Optimal enteral feeding methods have not been well defined in preterm infants. Controversy exists regarding how fast to advance enteral feedings, either slow or rapid. To be able to find the best and safest method to feed preterm infants while minimizing complications like NEC remains a challenging goal and needs to be given importance.
In the clinical setting, it has been observed that infants who are on enteral feeding sometimes manifest signs and symptoms of feeding intolerance such as gastric residuals, abdominal distention and vomiting. These manifestations however, remain undiagnosed and untreated without knowing that it is already progressing to NEC.
This meta-analysis looked into the significant difference between slow and rapid enteral feeding advancements in preventing the incidence NEC among preterm infants.
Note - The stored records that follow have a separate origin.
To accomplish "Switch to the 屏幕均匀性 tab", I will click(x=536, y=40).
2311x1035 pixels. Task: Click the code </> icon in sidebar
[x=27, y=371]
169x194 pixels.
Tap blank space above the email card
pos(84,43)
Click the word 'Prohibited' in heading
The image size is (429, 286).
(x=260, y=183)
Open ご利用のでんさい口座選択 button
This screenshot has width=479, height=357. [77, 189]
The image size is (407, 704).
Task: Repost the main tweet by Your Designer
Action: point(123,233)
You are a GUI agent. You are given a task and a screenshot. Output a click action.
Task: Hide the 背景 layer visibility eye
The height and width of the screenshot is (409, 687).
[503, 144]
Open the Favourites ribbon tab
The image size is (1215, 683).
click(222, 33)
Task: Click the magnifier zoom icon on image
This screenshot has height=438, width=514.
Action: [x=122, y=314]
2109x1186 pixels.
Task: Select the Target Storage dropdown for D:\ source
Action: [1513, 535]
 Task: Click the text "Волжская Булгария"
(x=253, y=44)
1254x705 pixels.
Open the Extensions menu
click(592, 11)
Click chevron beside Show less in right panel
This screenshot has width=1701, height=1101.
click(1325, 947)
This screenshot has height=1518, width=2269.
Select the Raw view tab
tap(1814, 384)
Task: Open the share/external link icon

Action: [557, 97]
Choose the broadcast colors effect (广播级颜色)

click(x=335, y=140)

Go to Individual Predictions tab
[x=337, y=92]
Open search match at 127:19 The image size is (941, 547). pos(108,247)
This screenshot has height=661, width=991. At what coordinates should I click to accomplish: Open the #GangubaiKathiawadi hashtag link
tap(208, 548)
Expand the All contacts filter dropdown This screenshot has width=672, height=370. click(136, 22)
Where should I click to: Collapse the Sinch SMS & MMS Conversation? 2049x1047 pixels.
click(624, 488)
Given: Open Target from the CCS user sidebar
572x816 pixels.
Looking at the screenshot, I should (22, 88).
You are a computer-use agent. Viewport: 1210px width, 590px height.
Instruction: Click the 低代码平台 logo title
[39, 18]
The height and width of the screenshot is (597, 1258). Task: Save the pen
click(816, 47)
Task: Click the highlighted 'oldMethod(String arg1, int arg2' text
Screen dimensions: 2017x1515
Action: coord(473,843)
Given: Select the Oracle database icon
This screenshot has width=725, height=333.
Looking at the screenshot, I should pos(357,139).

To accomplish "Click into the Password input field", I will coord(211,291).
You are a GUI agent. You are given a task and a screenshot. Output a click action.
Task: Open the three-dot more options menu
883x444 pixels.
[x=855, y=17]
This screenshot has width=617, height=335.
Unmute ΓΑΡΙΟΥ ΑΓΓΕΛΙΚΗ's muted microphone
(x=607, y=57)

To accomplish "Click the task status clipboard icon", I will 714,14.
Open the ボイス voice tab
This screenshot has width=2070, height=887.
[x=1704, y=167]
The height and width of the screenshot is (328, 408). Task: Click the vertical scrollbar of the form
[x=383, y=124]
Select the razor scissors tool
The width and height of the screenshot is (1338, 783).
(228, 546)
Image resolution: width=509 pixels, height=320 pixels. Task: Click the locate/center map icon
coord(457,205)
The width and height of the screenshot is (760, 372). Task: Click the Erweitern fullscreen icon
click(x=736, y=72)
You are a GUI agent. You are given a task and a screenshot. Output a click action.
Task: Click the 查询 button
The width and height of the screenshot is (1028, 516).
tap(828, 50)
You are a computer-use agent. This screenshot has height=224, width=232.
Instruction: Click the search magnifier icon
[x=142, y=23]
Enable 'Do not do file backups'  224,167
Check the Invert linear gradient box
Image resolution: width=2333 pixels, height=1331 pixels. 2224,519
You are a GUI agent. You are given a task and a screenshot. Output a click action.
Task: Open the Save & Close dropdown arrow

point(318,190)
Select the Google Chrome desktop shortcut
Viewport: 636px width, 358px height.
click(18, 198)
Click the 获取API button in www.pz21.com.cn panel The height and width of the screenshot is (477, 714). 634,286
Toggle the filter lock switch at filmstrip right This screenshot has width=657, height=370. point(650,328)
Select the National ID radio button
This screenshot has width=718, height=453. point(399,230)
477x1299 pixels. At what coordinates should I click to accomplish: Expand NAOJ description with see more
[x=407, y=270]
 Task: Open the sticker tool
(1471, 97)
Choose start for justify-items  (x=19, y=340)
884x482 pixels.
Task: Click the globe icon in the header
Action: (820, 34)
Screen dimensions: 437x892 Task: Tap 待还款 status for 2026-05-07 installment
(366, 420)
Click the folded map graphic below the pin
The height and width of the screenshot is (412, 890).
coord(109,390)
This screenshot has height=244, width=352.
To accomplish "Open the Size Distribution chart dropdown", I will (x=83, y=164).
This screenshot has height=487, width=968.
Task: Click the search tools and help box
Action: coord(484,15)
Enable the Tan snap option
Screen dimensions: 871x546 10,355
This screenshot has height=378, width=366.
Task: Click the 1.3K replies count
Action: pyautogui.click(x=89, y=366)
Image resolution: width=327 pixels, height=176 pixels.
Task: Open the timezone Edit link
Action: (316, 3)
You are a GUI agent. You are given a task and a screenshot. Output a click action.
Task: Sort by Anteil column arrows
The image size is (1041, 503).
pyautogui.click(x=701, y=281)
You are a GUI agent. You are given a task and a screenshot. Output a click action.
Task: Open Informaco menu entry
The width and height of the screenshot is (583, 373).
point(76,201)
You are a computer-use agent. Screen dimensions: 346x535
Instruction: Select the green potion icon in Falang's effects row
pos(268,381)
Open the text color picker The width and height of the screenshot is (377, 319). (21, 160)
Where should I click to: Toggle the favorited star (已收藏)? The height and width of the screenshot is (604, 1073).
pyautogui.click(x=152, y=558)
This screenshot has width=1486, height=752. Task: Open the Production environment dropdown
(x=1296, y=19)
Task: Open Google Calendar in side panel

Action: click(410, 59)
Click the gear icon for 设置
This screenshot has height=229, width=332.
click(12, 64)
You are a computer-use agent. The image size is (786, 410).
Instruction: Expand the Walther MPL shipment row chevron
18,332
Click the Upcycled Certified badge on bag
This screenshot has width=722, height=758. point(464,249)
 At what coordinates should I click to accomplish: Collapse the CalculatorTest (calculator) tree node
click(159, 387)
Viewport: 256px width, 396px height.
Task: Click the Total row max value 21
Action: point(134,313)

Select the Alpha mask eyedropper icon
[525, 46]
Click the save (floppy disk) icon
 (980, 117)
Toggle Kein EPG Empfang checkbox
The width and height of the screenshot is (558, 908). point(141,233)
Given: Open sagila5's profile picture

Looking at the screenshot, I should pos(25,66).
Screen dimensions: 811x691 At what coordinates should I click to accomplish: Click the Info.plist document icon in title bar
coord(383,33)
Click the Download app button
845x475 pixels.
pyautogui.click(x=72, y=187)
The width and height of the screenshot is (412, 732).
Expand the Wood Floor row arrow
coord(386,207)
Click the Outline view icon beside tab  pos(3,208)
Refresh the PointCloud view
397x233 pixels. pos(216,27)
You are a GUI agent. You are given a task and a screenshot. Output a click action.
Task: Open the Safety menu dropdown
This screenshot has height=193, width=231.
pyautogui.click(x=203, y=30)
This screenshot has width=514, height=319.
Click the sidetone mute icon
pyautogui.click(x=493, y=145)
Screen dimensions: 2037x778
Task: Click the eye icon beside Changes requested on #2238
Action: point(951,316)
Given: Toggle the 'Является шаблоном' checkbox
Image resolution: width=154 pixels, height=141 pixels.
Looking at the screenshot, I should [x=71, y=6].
Manual and electronic search using the keywords ENTERAL FEEDING, SLOW AND RAPID ADVANCEMENTS, PRETERM INFANTS, and NECROTIZING ENTEROCOLITIS were used to locate published and unpublished studies.
The meta-analysis approach was utilized wherein various clinical trials about the effects of enteral feeding advancements in preventing the incidence of NEC among preterm infants were collected and the results of these studies were synthesized.
The outcome measure considered was Necrotizing enterocolitis. Through the use of the Mantel Haenszel Chi-Square test as supported by the Revman User Guide, the findings revealed that slow enteral feeding advancement significantly prevents the incidence of NEC with a p-value of 0.0153.
This clinically implies that compared to rapid enteral feeding advancement, slow enteral feeding advancement is safer to use to be able to prevent NEC among preterm infants.